Despite a poor Tomatometer and Popcornmeter score, Netflix’s Fear Street: Prom Queen reigned supreme on the streaming charts over the holiday weekend. The streamer shared that Prom Queen, the Fear Street series’ first standalone film, came in first among Netflix’s English-language films with 10.7 million views over three days. Quite an achievement, since the film scored considerably lower than its predecessors, Fear Street: 1994, 1978, and 1666. While the previous Fear Street movies were hits with both critics and viewers, Prom Queen garnered a mere 29% of Rotten Tomatoes’ Tomatometer of critics’ reviews of a title. The film fared worse among fans, scoring a pitiful 27%.

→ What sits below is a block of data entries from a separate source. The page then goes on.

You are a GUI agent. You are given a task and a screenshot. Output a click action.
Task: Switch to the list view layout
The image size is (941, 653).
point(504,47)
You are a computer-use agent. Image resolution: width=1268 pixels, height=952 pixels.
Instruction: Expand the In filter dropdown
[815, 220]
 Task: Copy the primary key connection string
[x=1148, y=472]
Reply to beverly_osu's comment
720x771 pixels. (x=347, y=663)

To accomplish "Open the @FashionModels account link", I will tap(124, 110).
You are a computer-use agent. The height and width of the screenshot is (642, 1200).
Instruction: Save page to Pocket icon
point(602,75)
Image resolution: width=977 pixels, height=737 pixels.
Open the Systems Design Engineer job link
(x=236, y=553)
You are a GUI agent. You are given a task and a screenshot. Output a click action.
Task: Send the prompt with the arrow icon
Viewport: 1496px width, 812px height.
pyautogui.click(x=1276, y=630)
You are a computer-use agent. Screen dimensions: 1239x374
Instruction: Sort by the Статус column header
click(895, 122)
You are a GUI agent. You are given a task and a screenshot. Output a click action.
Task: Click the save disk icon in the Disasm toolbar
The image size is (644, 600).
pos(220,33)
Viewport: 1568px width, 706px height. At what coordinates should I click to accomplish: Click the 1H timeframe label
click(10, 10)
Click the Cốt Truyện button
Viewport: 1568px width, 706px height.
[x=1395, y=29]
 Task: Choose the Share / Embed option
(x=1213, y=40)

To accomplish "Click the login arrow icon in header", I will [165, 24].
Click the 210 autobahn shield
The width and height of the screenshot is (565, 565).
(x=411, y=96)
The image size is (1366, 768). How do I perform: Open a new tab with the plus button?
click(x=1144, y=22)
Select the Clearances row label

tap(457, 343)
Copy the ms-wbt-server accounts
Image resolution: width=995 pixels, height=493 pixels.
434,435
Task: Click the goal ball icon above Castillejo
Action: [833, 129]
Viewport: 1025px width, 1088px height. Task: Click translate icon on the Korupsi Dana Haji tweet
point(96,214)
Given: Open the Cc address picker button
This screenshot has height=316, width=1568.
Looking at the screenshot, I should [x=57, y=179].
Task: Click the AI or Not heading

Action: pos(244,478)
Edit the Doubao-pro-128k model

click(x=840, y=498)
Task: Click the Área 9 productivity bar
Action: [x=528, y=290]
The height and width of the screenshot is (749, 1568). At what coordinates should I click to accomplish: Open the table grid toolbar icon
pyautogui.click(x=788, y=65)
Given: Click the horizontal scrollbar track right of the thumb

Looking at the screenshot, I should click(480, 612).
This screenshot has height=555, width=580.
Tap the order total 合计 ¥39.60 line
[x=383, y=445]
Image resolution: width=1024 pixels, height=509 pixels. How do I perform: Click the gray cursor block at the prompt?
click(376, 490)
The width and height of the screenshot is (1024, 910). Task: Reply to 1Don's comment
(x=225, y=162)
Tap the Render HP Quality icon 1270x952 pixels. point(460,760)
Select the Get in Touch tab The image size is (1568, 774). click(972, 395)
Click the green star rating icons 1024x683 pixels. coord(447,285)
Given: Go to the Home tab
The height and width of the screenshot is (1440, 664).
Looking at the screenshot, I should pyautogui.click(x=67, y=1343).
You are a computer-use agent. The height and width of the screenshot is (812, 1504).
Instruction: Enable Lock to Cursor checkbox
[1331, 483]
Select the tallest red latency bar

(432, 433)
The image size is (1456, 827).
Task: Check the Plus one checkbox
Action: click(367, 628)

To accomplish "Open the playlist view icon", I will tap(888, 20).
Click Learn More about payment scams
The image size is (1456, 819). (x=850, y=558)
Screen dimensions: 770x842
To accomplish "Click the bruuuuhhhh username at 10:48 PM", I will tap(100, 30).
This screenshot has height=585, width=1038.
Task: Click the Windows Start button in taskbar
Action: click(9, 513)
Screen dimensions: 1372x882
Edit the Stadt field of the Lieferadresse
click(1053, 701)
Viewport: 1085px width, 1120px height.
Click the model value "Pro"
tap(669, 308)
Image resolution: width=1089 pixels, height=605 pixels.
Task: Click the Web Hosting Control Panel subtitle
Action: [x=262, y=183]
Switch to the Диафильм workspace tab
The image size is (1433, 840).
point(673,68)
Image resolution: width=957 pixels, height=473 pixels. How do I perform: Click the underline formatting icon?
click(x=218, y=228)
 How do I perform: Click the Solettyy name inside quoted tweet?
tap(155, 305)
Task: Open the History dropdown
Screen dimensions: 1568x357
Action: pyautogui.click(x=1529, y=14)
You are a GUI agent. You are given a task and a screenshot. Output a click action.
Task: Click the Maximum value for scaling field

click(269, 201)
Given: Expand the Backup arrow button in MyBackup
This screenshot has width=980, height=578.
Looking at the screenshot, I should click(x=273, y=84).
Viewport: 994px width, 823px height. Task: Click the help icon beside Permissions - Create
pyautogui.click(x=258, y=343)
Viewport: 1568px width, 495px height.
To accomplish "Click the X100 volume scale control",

Set in 1988, the horror-slasher returns to Shadyside just in time for prom season. The classic clique of popular girls, who go by the Wolf Pack at Shadyside High, compete viciously with one another for prom queen. However, when a gutsy outsider (India Fowler) unexpectedly earns a nomination for the crown and her competitors begin mysteriously disappearing, the class of ’88 finds itself suddenly in for one hell of a prom night. The film seems to have all the makings for an entertaining, if not a bit campy, slasher, but Prom Queen fails to live up to the Fear Street series pedigree established in 2021.

Viewers and Critics Agree: Prom Queen is a Dud
The film’s problem stems from its uninventive recycling of genre and period tropes, with nothing fresh and compelling to offer like the original Fear Street. ComicBook’s review of the film points out where Prom Queen falls short: “Either through the lenses of romantic love or sorority, each Fear Street movie told a story that was essentially about women loving and supporting each other. On the contrary, the new installment is about the petty disputes of high school girls who are never given more than one or two personality traits.”
Related: Fear Street: Prom Queen Connects With the Trilogy in the Weirdest Way
Rotten Tomatoes user Mirza M laments, “Fear Street: Prom Queen is an uninspired slasher that offers neither the inventive thrills of its predecessors nor the rich mythology that made the series so compelling.” The film is a bitter disappointment, since we know Netflix can nail both horror and a period setting even outside the R.L. Stine-inspired film series with their juggernaut Stranger Things.
Fear Street: Prom Queen, a Victim of Franchise Fatigue?

The 10-million-plus viewers who pressed play must have figured that co-writer/director Matt Palmer’s movie would deliver similar bone-chilling delights, yet the consensus is clear: Prom Queen doesn’t measure up. What makes the letdown all the more painful is that Netflix took four years to release a follow-up to the beloved series, and the result feels like a slapdash, lazy slasher that may well be remembered as a stain on the Fear Street series’ name. Though Prom Queen has a strong showing this weekend, only time will tell if it’ll continue to grab such large swaths of viewers with its poor reviews in the coming days.
Fear Street: Prom Queen is currently streaming on Netflix.